What we seem obviously to have there is a literary shape pointing to the general affirmation that God exists over and above the material world and that God saw to the filling up of the material world. Now this, one could argue, is a literal meaning of the text of Genesis.

Similarly, in the ancient world, the way in which Genesis is set up is a convincing argument against polytheism; there's one God. There's a convincing argument against the evil of matter; matter is not evil, it's good. There's a convincing argument against the power of astrology. There's a convincing argument against the eternity of matter. These, I would suggest, are all literal meanings built into early Genesis that our modern conceptions probably do not reach. So that's the first thing I'd like to say.

The second thing is more, I think, responding to what the questioner had in mind. And it certainly was the case that most traditional Christians, and I think probably also many traditional Jews and Muslims, took the early verses of Genesis as pointing directly to a six day, literal creation of the world by God. This, as Francisco noted, was not the way in which the great Augustine in the fourth and early fifth century [interpreted it]; it was not the universal reading of the Christian Church in the past. But certainly in the modern era, from the 16th, 17th, 18th centuries, this was a major reading.

What is involved once the discoveries of science begin to question a literal meaning is complicated. Many Protestant groups, most Catholic groups, Orthodox, and I think also some Jewish and Muslim groups always have held that God is the ruler of the material world and God is behind the written scriptures. And there have been, developed in many theistic traditions, notions of two books. God reveals himself to the world through what's written in the sacred text, and God reveals himself to the world in how people study nature.

Beginning in the late 18th century on to the 19th century there was a problem, because scientists came more and more to the conclusion that the Earth was very old, that there was, at the minimum, some kind of evolutionary transition between species, all of which spoke against the literal interpretation -- "literal" defined in modern terms -- of early Genesis.

At this point, I think many conservative Christians have a resource that is simply not exploited enough. And that resource is to realize the way in which what people learn from nature is as much a gift of God as what people learn from the scriptures. I'm a great fan of the conservative Presbyterian theologian in the 19th century, Charles Hodge, who in 1863 made, I think, a very important statement about this very circumstance. He wrote: "The proposition that the Bible must be interpreted by science is all but self-evident. Nature is as truly a revelation of God as the Bible and we only interpret the word of God by the word of God when we interpret the Bible by science."

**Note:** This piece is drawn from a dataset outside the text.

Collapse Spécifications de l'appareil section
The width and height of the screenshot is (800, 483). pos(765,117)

Hodge went on to qualify this statement, of course. He wasn't saying that anything that any scientist says needs to become very important in interpreting the Bible. But what he said was that well-researched, responsible conclusions of science should come into the interpretation of the Bible.

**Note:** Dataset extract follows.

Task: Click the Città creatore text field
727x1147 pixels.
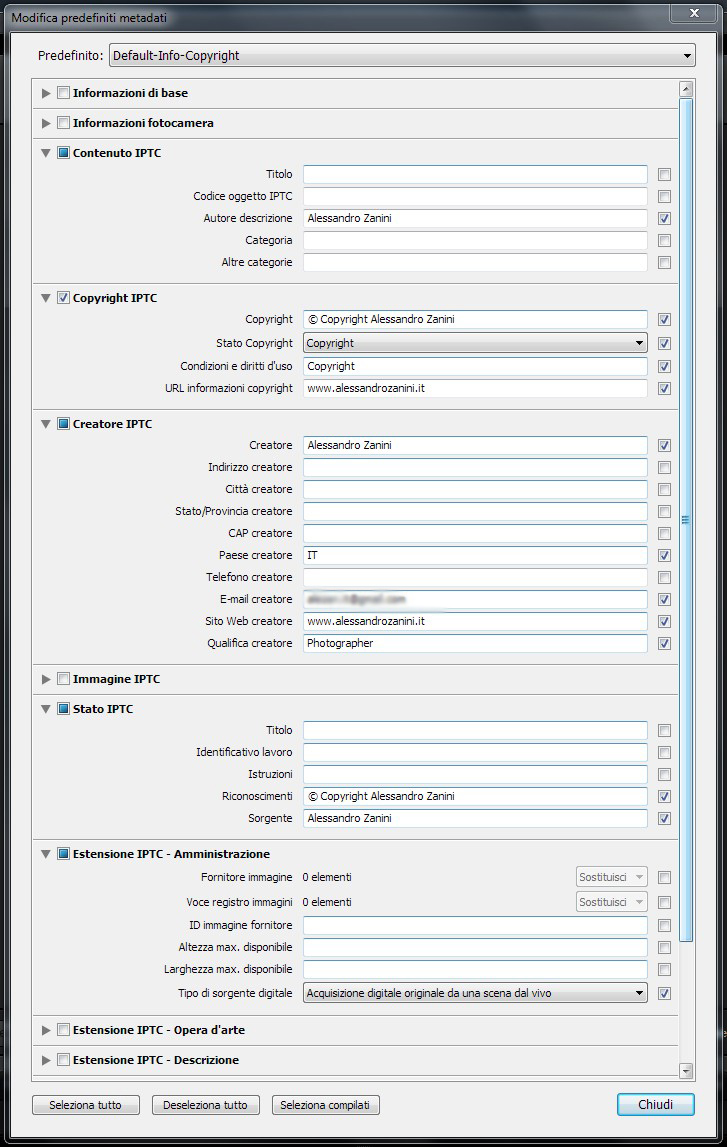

And for many Christian believers, including many very traditional Christian believers, this influence of modern scientific discovery pushes an interpretation of Genesis to the conclusion that there is, of course, history in early Genesis. But there's also polemics, there's also preaching, there's also what we might call myth, there's also theological exhortation. So it's not at all a violation of the meaning of the Bible to reinterpret early Genesis in line with at least a modest accession to what's been discovered by scientists.

So that's a long way around to answering the question, that if the literal nature of the Genesis story -- and literal taken in the modern sense of the term -- is modified, that by no means entails a rejection of the authority of the Bible or a getting rid of the scriptures as a God-given book of guidance and direction for all of life.